In den letzten Wochen hat sich die Marktstimmung hinsichtlich des geldpolitischen Kurses der großen Zentralbanken verändert.

Während die Anleger noch vor wenigen Monaten davon ausgingen, dass die Zentralbanken die Leitzinsen für längere Zeit auf einem hohen Niveau belassen würden („higher for longer“), um den Rückgang der Inflation zu verstärken, deuten die Markterwartungen nun auf einen längeren Zinssenkungszyklus hin.

In der Tat haben viele Zentralbanken begonnen, ihre Zinssätze zu senken, wie die EZB, die People’s Bank of China und die Fed, die mehr als ein Jahr nach ihrer letzten Zinserhöhung eine Senkung um 50 Basispunkte vornahm.

Geldpolitik und die Entwicklung des makroökonomischen Szenarios

Innerhalb des Szenarios, das derzeit als „Basisszenario“ (d. h. als das wahrscheinlichste Szenario) angesehen werden kann, sprechen mehrere Faktoren für eine akkommodierende Geldpolitik.

Erstens bestätigen die jüngsten Daten aus den wichtigsten Wirtschaftsregionen, dass der Disinflationszyklus beendet ist und die Inflation nun nahe den Zielwerten liegt. In den USA beispielsweise weisen selbst die Kernkomponenten einen klaren Abwärtstrend auf.

Zweitens zeigt der Arbeitsmarkt ungeachtet seiner typischen Schwankungen einige Anzeichen einer Abschwächung, wie die Entwicklung der Arbeitslosenquote und die Verlangsamung des Lohnwachstums zeigen – Faktoren, die typischerweise mit rezessiven Phasen in Verbindung gebracht werden.

Schließlich sind die Realzinsen deutlich positiv und spielen eine restriktive Rolle, die durch eine für das laufende Jahr negativ erscheinende Geldmenge noch verstärkt wird. Diese Faktoren verstärken die Erwartung eines geldpolitischen Lockerungszyklus, der zwangsläufig in den einzelnen Wirtschaftsregionen unterschiedlich schnell und intensiv ablaufen wird.

Wachstumsaussichten in den USA und im Euroraum

In den USA und im Euroraum haben die Zentralbanken den Weg der Zinssenkungen zu unterschiedlichen Zeitpunkten und mit unterschiedlichen Methoden eingeschlagen, eben weil ihr makroökonomisches Umfeld zwar Ähnlichkeiten, aber auch einzigartige Merkmale aufweist.

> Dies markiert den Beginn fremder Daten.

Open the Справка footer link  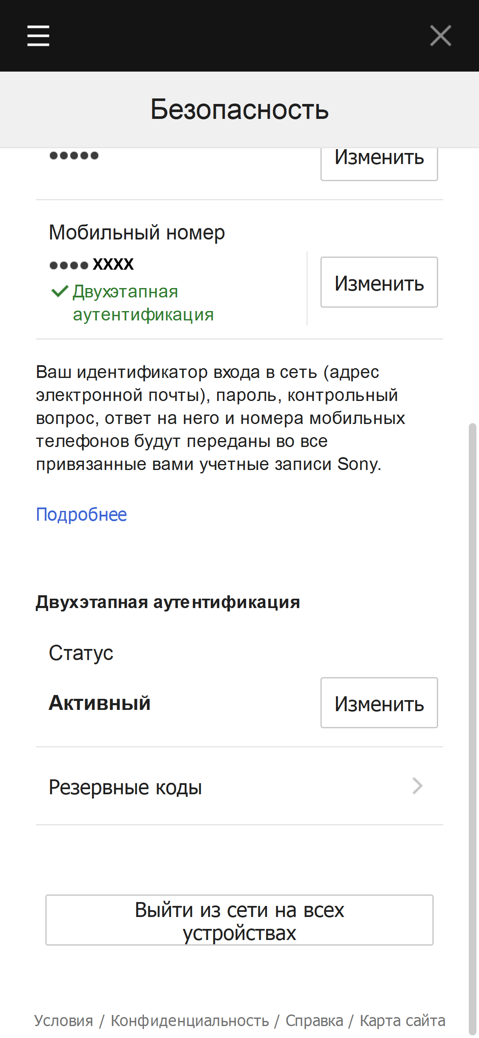pyautogui.click(x=314, y=1021)
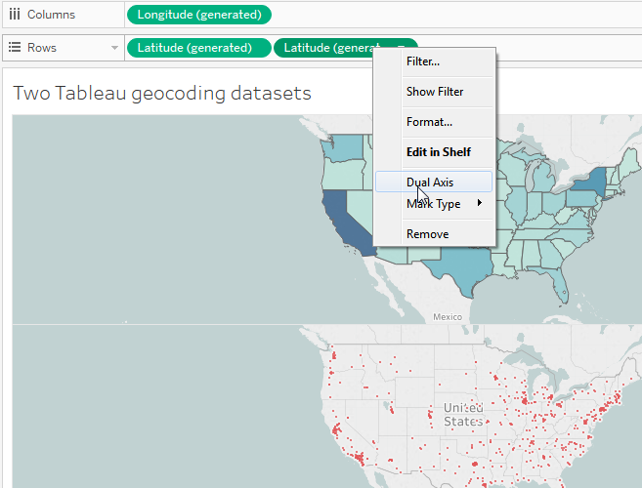This screenshot has width=642, height=488.
Task: Open Format... from the context menu
Action: coord(429,122)
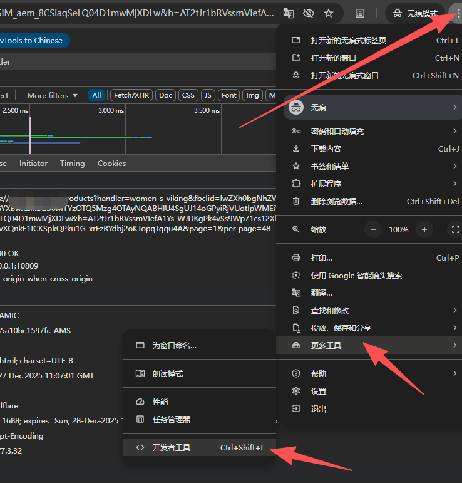The width and height of the screenshot is (462, 483).
Task: Click the crossed-out eye tracking protection icon
Action: pos(308,13)
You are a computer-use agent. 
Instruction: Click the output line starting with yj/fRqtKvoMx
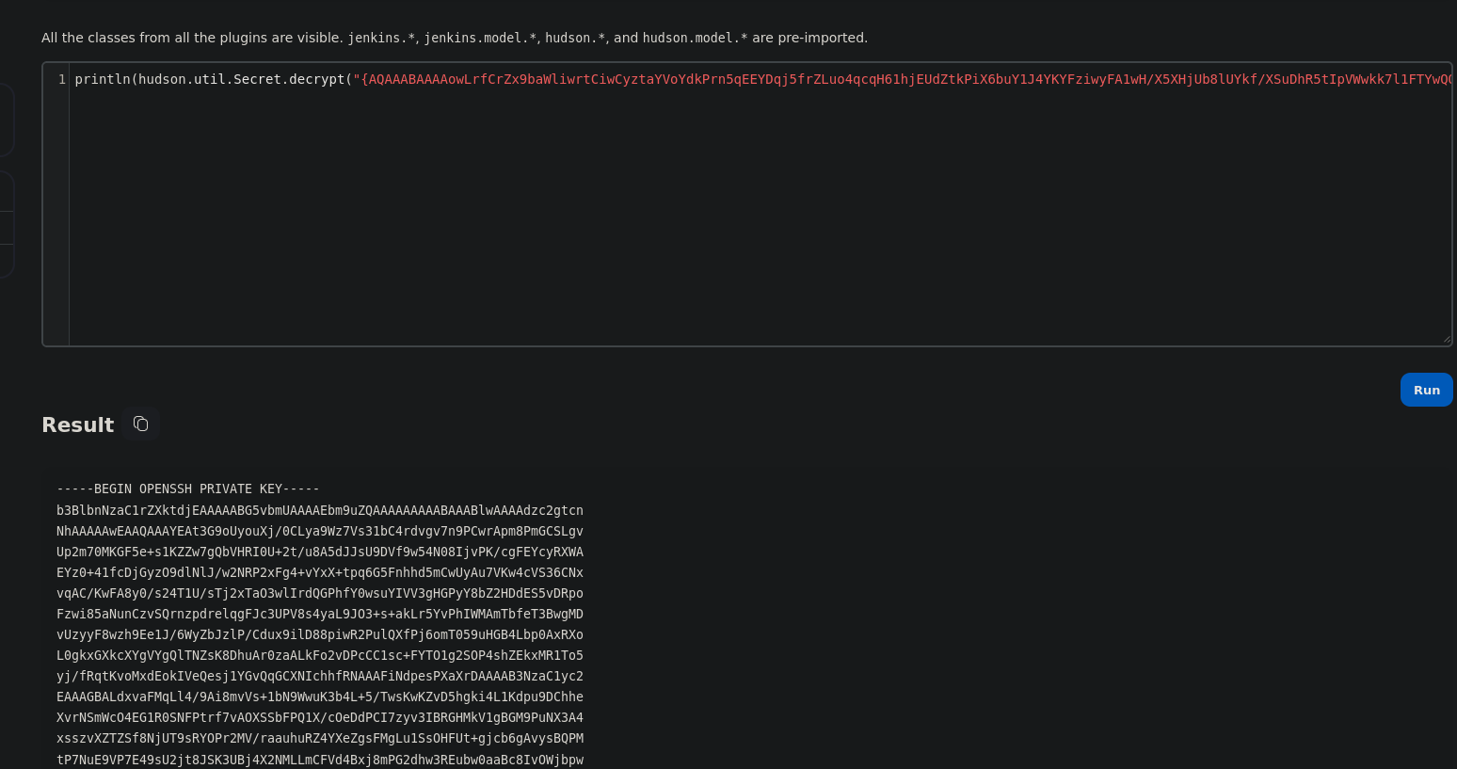pyautogui.click(x=320, y=676)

In beiden Gebieten ist die Inflation in Richtung der Zielwerte gesunken, und die Wirtschaft dürfte im dritten Quartal 2024 weiter wachsen, wenn auch mit unterschiedlichem Tempo. Die Prognosen gehen davon aus, dass sich die US-Wirtschaft zwar abschwächt, aber stärker wächst als die Eurozone, die unter der Schwäche des verarbeitenden Gewerbes leidet.

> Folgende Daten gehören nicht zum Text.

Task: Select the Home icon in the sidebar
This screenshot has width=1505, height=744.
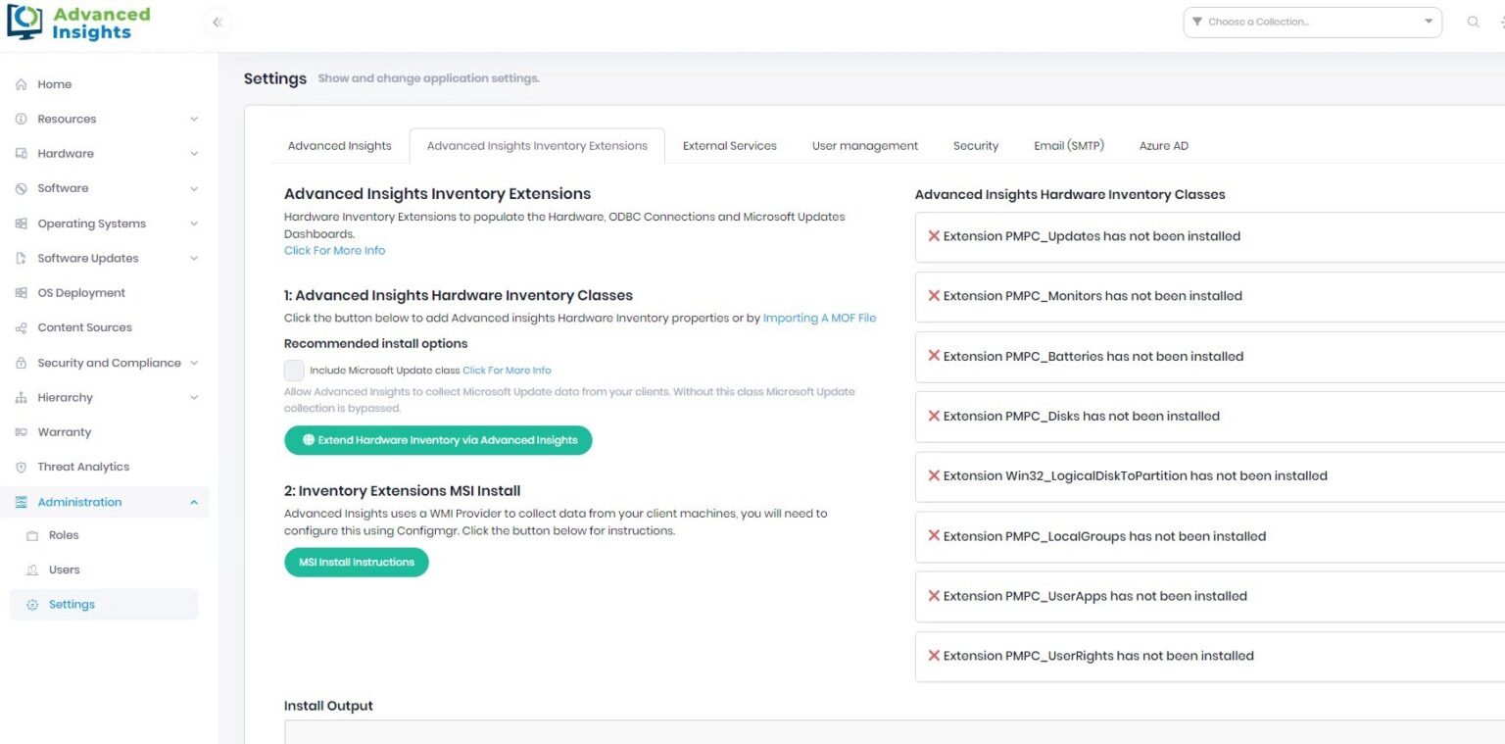Action: (x=22, y=84)
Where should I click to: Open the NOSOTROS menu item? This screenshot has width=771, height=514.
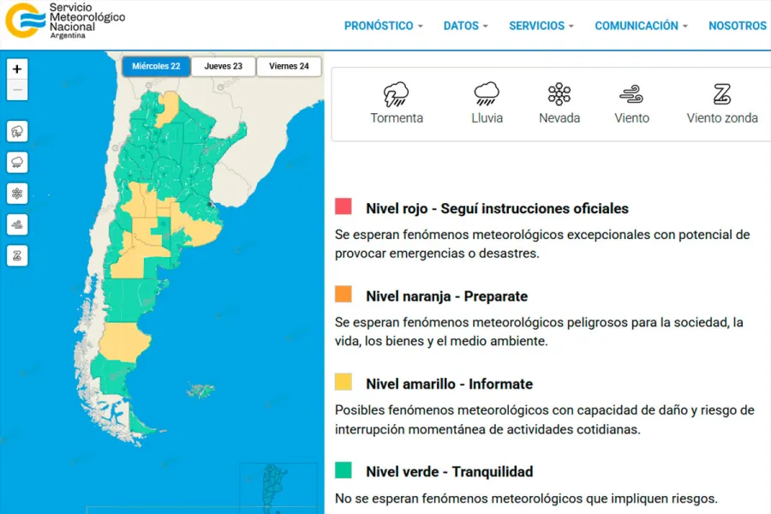(x=737, y=26)
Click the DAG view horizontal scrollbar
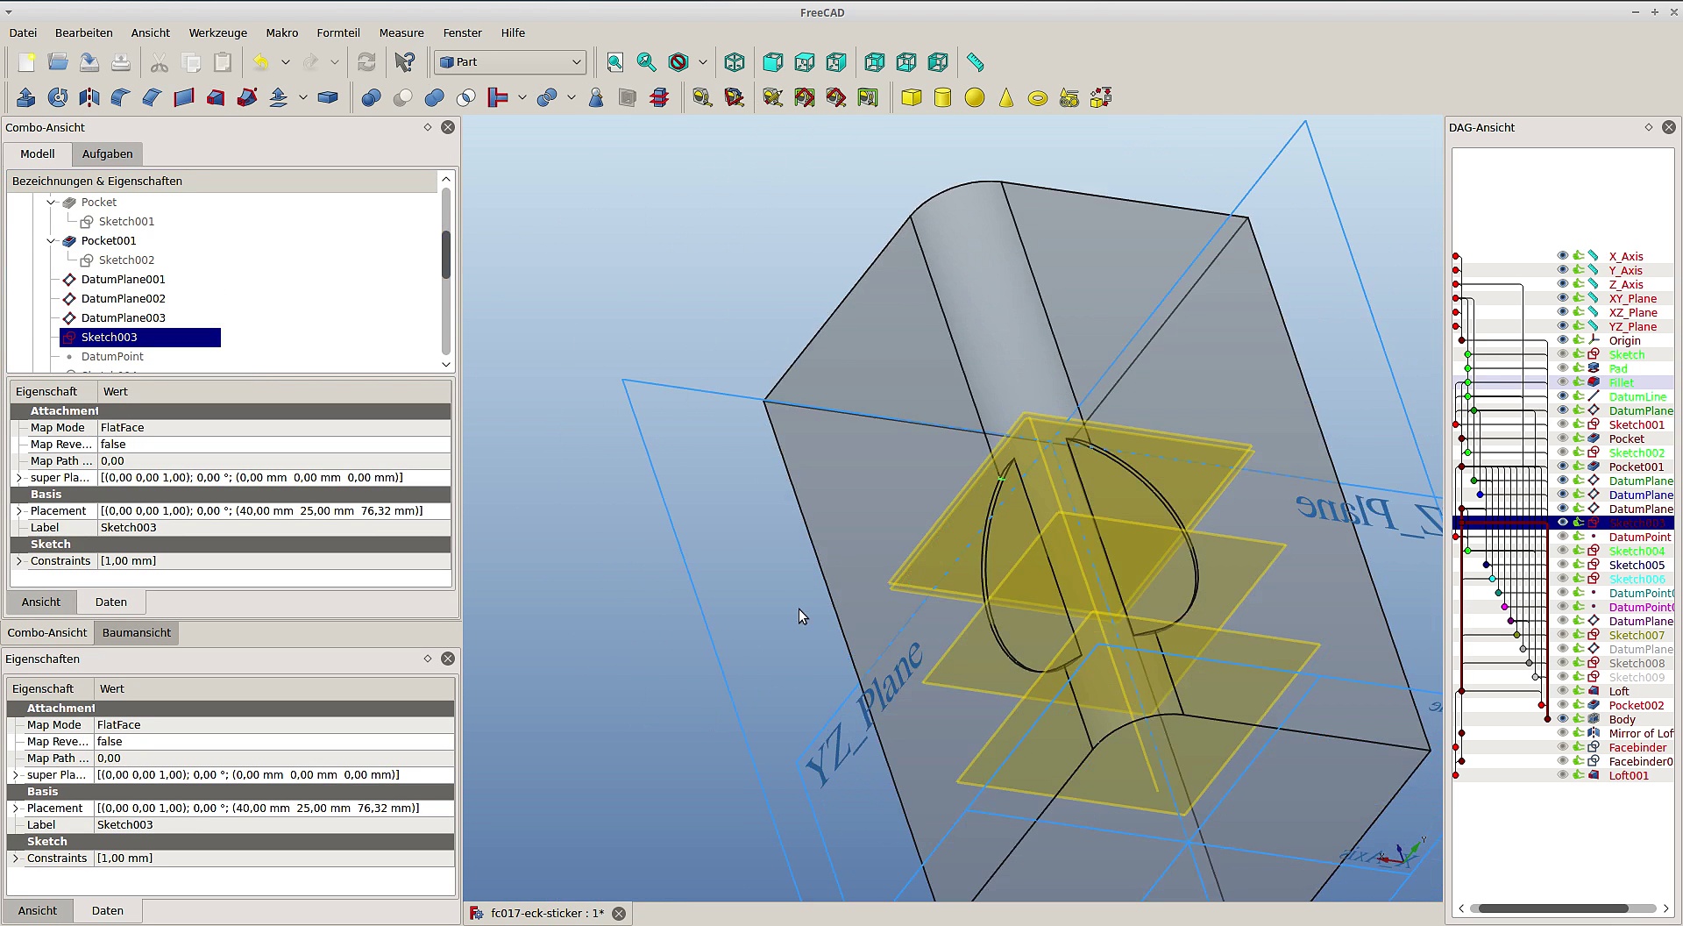The width and height of the screenshot is (1683, 926). (x=1552, y=908)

Konkret gehen die von Eurizon verwendeten Prognosemodelle für die USA von einem Wachstum von über 2 % aus, während für den Euroraum ein Wachstum von knapp unter 1 % erwartet wird.

Mit Blick auf die Zukunft dürfte der Rückgang der Inflation in Europa die Erholung der Kaufkraft der Verbraucher unterstützen und sich positiv auf den Industriesektor auswirken, insbesondere auf die energieintensiven Branchen, die von den niedrigeren Energiekosten profitieren würden.

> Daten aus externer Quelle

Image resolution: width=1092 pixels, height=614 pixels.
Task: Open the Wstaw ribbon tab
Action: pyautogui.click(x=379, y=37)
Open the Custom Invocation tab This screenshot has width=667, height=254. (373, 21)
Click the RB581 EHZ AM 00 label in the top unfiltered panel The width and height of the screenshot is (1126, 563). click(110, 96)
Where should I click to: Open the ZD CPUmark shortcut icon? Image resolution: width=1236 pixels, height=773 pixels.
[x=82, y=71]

Die stärkste Unterstützung für die europäische Wirtschaft dürfte jedoch von der EZB kommen, die angesichts eines zunehmend disinflationären Umfelds bei der Umsetzung eines geldpolitischen Lockerungszyklus selbstbewusster auftreten könnte.

Aussichten und Chancen auf dem europäischen Staatsanleihenmarkt

Gemäß Basisszenario bietet der europäische Staatsanleihenmarkt weiterhin attraktive Renditechancen. Darüber hinaus ermöglicht die Vielfalt der Emittenten, die diesen Markt kennzeichnet, eine effiziente Diversifizierung der Anlagen.

Derzeit erscheint die Kernduration, insbesondere entlang der deutschen Renditekurve, attraktiv, da die impliziten Renditen die jüngste Verlangsamung der Inflation nicht vollständig widerspiegeln. In gewisser Weise scheint die deutsche Zinskurve der der US-Staatsanleihen über den Sommer hinterhergehinkt zu sein, und angesichts des Basisszenarios weiterer Zinssenkungen durch die EZB stellt sie eine solide Anlagemöglichkeit dar.

Europäische Staatsanleihen bieten auch interessante Möglichkeiten zur Risikodiversifikation. So kann beispielsweise das lange Ende der deutschen Zinskurve als Absicherung gegen die mit einem Rezessionsszenario verbundenen Tail-Risiken dienen. Andererseits bietet eine Positionierung in italienischen inflationsgebundenen Anleihen Schutz vor dem Risiko eines plötzlichen Wiederauflebens des Inflationsdrucks.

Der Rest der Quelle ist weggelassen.